WORK TO COMPLETE:
• A. Please translate this sentence from the ESTA passage into Spanish: "The changes still require review by the White House budget office before implementation."
• B. Transcribe the ESTA passage word for word, starting at "Customs and Border" and ending at "hosts the 2026 FIFA World Cup.".
• C. Write the next part of the ESTA passage, picking up right after its final sentence.

SELECTED EXCERPT:
►
When the border reads your memories, who gets to cross?!

The Trump administration is proposing sweeping changes to the Electronic System for Travel Authorization (ESTA), requiring visitors from 42 visa-waiver countries to submit five years of social media history before entering the United States. Citizens of nations including the United Kingdom, Germany, France, Australia, Japan, and South Korea would be affected. The proposal transforms ESTA into a mobile-only system that would also collect ten years of email addresses and immediate family members' personal information.


Source
Read the original CBS News story


The Department of Homeland Security announced a plan to overhaul the visa waiver program's entry process. Currently, citizens of 42 countries can visit the U.S. for up to 90 days without a traditional visa by submitting an ESTA application online. The new proposal would require mandatory submission of five years of social media history, ten years of email addresses, and detailed information about immediate family members including phone numbers and residences.

The submission of social media history from the last five years will be a mandatory requirement under the proposal.
โ€” DHS Federal Register Notice

Customs and Border Protection states the changes enforce an executive order aimed at denying entry to foreigners who may pose threats to national security or public safety. Critics worry the proposal could discourage tourism, particularly as the U.S. prepares to co-host the 2026 FIFA World Cup. The changes still require review by the White House budget office before implementation.

Critics said they could scare prospective travelers and negatively impact tourism, especially months before the U.S. hosts the 2026 FIFA World Cup.
◄
COLLECTED MATERIAL:
►
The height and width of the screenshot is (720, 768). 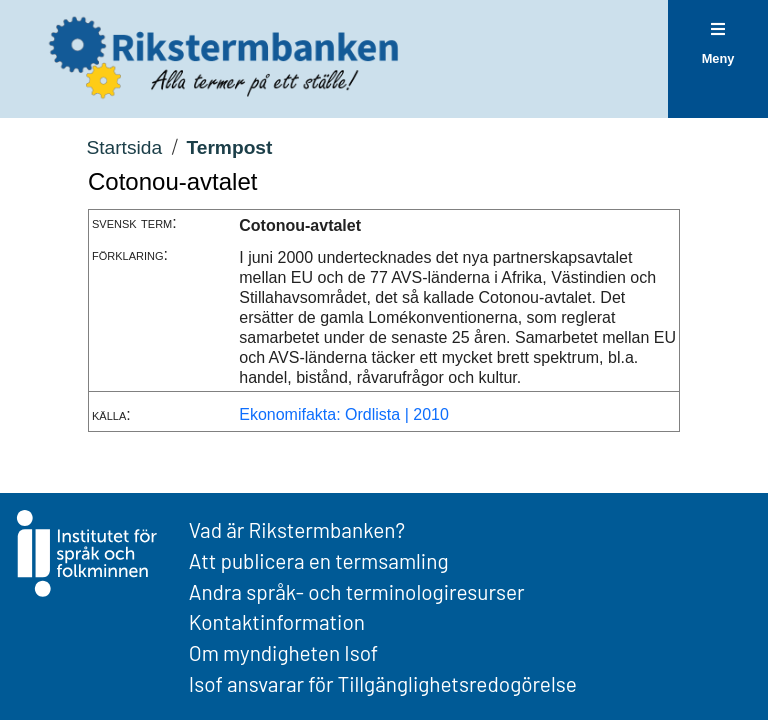 What do you see at coordinates (277, 621) in the screenshot?
I see `Kontaktinformation` at bounding box center [277, 621].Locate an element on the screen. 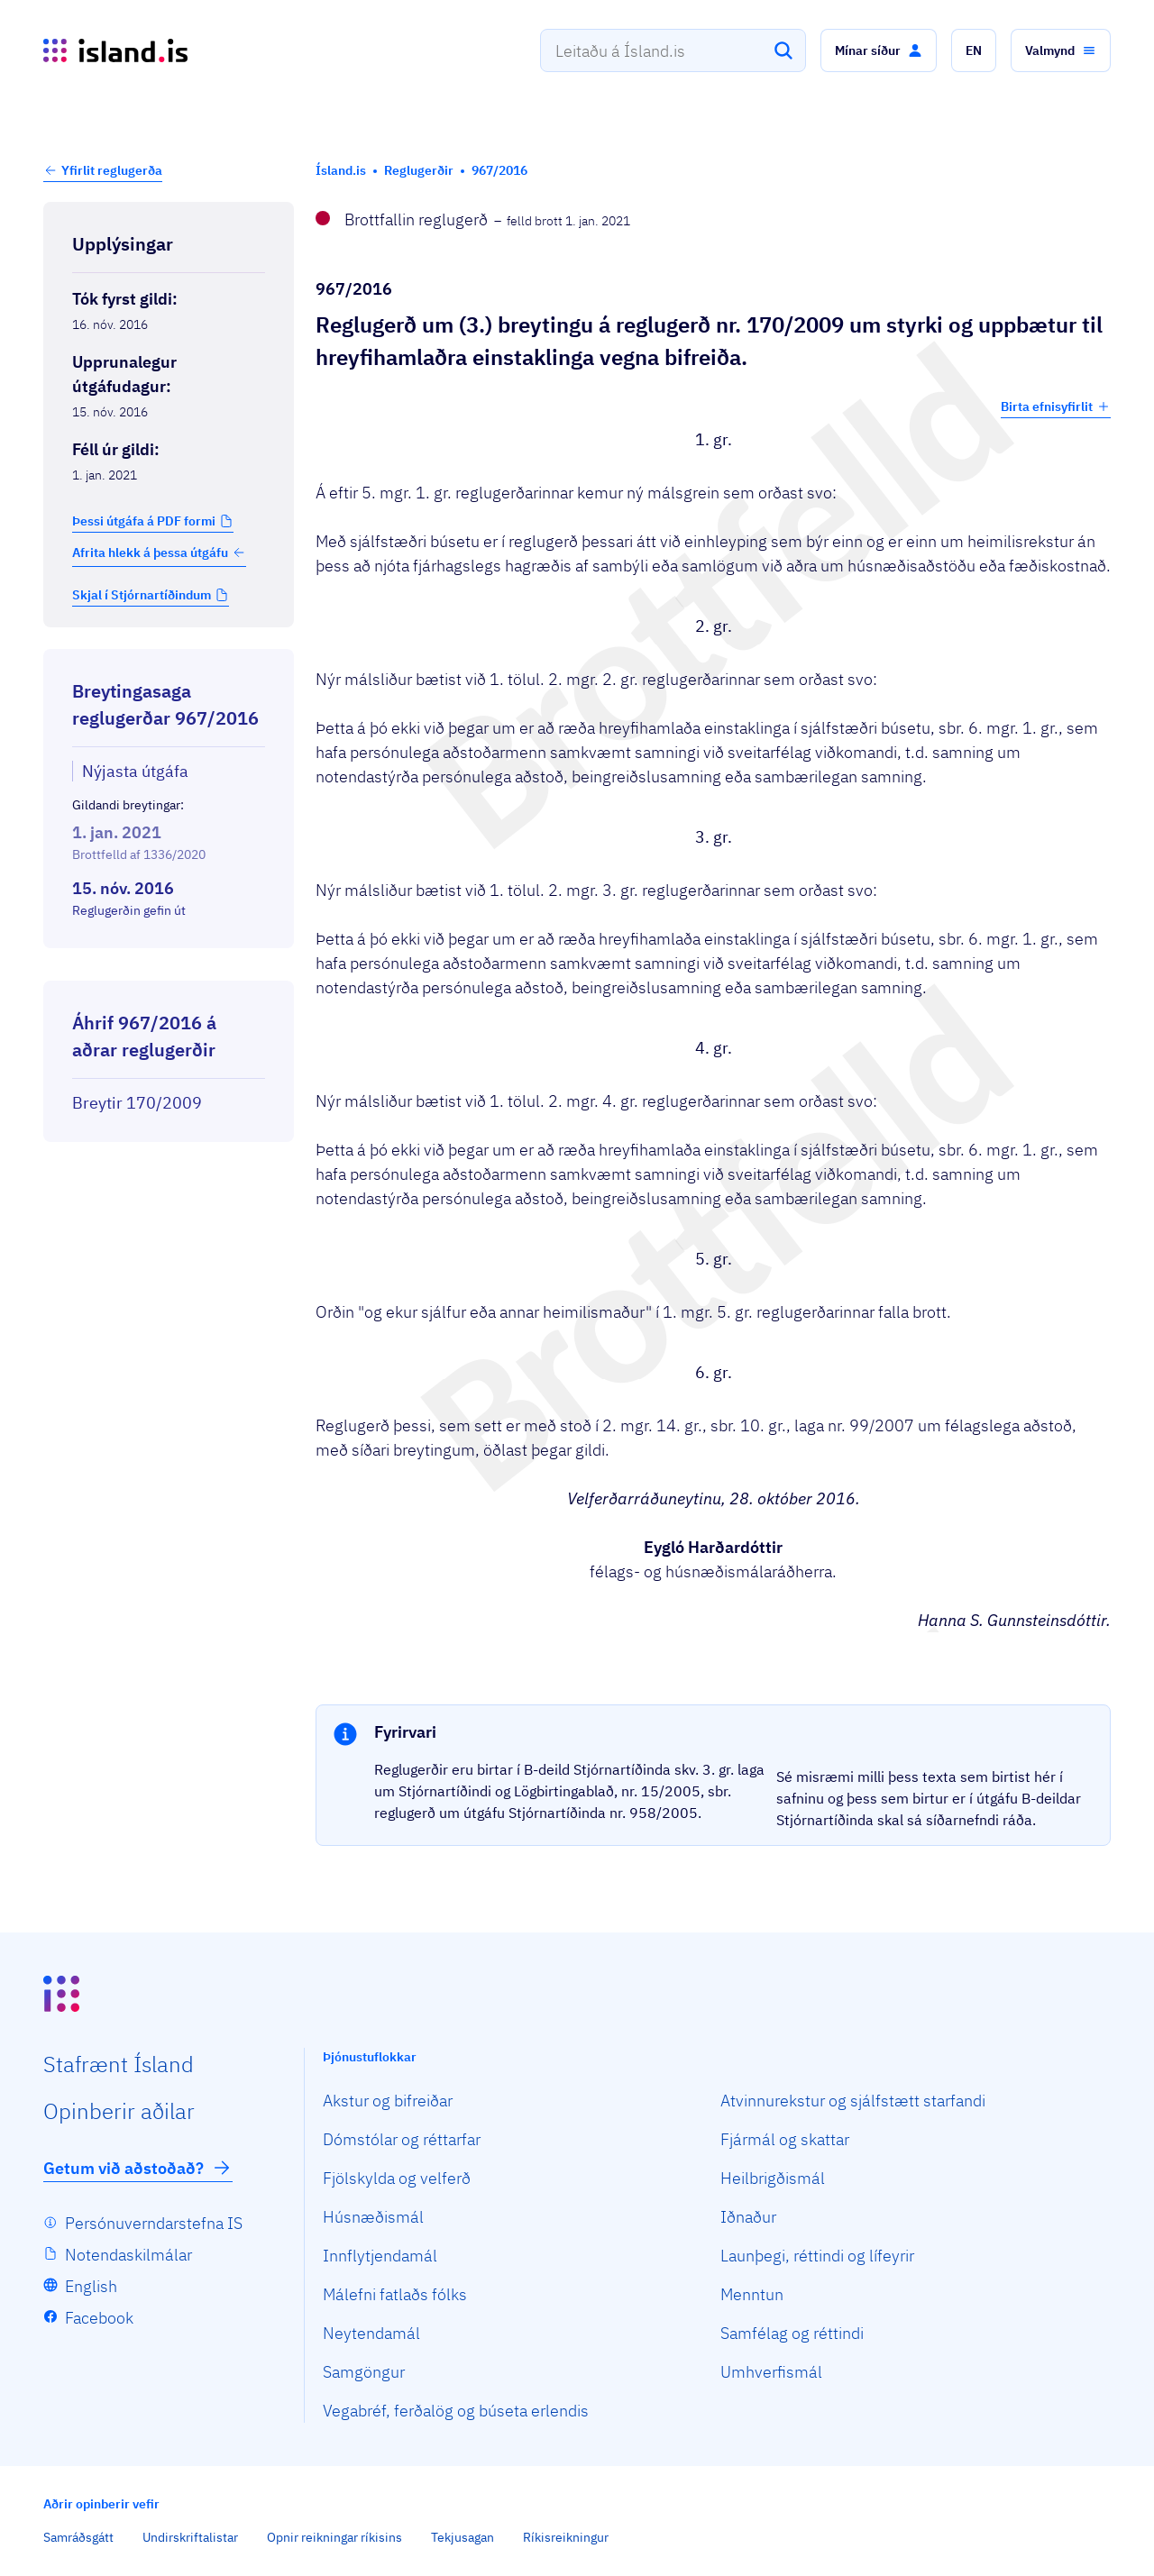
◄
TASK ANSWERS:
• A. Los cambios aún requieren la revisión de la oficina de presupuesto de la Casa Blanca antes de su implementación.

• B.
Customs and Border Protection states the changes enforce an executive order aimed at denying entry to foreigners who may pose threats to national security or public safety. Critics worry the proposal could discourage tourism, particularly as the U.S. prepares to co-host the 2026 FIFA World Cup. The changes still require review by the White House budget office before implementation.

Critics said they could scare prospective travelers and negatively impact tourism, especially months before the U.S. hosts the 2026 FIFA World Cup.

• C.
Why This Story Has The Potential To Freak People Out

This proposal triggers multiple psychological pressure points. The idea of government agents scrolling through five years of your posts, photos, jokes, and conversations activates deep privacy concerns. Most people can't even remember everything they've posted across multiple platforms over five years... much less control how those posts might be interpreted out of context by security officials.

The timing creates additional anxiety. With the 2026 World Cup approaching, many people have already made travel plans. The uncertainty about implementation creates a limbo state where people don't know whether their summer trip is suddenly at risk.

There's also the reciprocal fear. If the U.S. requires this from visitors, other countries may implement similar measures for Americans traveling abroad. The mental image of preparing a social media dossier before every international trip feels dystopian to many.

Notice your reactions
Observe what part of the story energizes or drains you. Is it the surveillance aspect? The uncertainty? The potential reciprocity?


Hermetic Interpretation

Mentalism: All policy is rooted in mental models about security, privacy, and national identity. The Trump administration operates from a mental framework that prioritizes extensive vetting over ease of travel. Understanding that this policy emerges from a particular worldview helps you recognize it as one possible approach, not an inevitable reality. The mental universe of "maximum security through maximum information" is being projected into physical policy.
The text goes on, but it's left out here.